* Assigned task *
Take the data below. Output it exactly from its first line through the line containing "Task: Select Outros creditos CIAP entry".

* Data for this task *
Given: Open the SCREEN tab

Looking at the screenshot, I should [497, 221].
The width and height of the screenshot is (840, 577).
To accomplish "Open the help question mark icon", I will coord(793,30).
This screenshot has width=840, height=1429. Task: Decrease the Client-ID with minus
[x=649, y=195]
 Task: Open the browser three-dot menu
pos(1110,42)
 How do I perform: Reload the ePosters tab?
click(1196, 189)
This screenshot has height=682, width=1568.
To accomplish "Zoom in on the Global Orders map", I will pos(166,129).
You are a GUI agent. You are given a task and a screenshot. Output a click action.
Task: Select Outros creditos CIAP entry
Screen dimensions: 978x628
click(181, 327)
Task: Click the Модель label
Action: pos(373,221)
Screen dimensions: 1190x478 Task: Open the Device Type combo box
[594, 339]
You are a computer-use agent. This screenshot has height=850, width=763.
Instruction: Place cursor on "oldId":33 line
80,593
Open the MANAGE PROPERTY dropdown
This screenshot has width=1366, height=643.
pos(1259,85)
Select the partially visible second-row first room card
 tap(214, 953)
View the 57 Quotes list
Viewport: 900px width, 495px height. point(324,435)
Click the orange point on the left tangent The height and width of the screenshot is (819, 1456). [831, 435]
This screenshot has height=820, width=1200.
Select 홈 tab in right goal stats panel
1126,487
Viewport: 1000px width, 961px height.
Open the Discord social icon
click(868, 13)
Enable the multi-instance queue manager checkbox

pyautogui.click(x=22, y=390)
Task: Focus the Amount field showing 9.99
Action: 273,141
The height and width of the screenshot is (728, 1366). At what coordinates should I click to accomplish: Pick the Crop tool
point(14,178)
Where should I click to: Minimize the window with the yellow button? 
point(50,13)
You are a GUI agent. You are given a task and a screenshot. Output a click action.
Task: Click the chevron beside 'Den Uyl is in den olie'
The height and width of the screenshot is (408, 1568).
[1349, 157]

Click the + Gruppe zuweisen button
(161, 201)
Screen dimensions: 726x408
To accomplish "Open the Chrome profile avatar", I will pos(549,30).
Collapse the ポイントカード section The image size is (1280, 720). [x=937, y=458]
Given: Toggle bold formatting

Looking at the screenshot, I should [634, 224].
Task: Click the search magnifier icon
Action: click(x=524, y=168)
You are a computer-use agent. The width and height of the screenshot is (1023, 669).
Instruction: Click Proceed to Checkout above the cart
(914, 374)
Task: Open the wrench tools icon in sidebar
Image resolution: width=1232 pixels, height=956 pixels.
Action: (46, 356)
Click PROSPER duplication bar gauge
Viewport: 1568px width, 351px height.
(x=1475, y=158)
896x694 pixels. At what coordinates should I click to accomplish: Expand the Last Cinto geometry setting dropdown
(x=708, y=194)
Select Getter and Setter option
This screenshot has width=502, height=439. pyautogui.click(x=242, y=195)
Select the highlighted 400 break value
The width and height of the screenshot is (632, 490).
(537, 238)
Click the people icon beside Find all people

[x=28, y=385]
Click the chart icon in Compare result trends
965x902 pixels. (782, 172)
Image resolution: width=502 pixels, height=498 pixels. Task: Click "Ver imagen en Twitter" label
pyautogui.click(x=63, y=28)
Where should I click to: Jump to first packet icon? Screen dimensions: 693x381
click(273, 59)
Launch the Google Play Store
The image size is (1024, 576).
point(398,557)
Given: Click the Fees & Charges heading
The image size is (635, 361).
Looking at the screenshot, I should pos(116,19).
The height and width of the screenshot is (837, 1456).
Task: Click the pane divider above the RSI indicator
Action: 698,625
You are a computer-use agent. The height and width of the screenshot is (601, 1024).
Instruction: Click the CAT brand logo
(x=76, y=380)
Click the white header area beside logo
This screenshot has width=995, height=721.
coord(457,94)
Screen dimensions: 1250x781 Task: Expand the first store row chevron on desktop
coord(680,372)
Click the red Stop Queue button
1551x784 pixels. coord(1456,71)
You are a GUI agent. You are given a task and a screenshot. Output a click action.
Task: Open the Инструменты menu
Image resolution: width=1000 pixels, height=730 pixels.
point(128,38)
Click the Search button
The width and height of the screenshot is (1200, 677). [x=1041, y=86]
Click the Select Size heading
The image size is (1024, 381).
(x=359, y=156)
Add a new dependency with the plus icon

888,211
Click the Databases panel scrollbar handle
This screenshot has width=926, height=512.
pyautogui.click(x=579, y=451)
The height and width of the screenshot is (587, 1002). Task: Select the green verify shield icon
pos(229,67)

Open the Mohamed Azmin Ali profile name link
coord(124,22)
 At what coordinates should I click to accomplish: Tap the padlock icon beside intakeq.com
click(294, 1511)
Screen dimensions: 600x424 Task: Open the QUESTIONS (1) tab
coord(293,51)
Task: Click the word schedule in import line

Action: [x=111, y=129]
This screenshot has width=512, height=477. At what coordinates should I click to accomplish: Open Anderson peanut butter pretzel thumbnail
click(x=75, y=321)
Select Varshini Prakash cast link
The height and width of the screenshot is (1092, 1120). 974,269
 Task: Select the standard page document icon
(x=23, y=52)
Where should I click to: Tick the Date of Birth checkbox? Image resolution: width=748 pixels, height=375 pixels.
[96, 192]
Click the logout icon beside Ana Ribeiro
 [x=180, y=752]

* Written answer *
Given: Open the SCREEN tab

Looking at the screenshot, I should [497, 221].
The width and height of the screenshot is (840, 577).
To accomplish "Open the help question mark icon", I will coord(793,30).
This screenshot has width=840, height=1429. Task: Decrease the Client-ID with minus
[x=649, y=195]
 Task: Open the browser three-dot menu
pos(1110,42)
 How do I perform: Reload the ePosters tab?
click(1196, 189)
This screenshot has height=682, width=1568.
To accomplish "Zoom in on the Global Orders map", I will pos(166,129).
You are a GUI agent. You are given a task and a screenshot. Output a click action.
Task: Select Outros creditos CIAP entry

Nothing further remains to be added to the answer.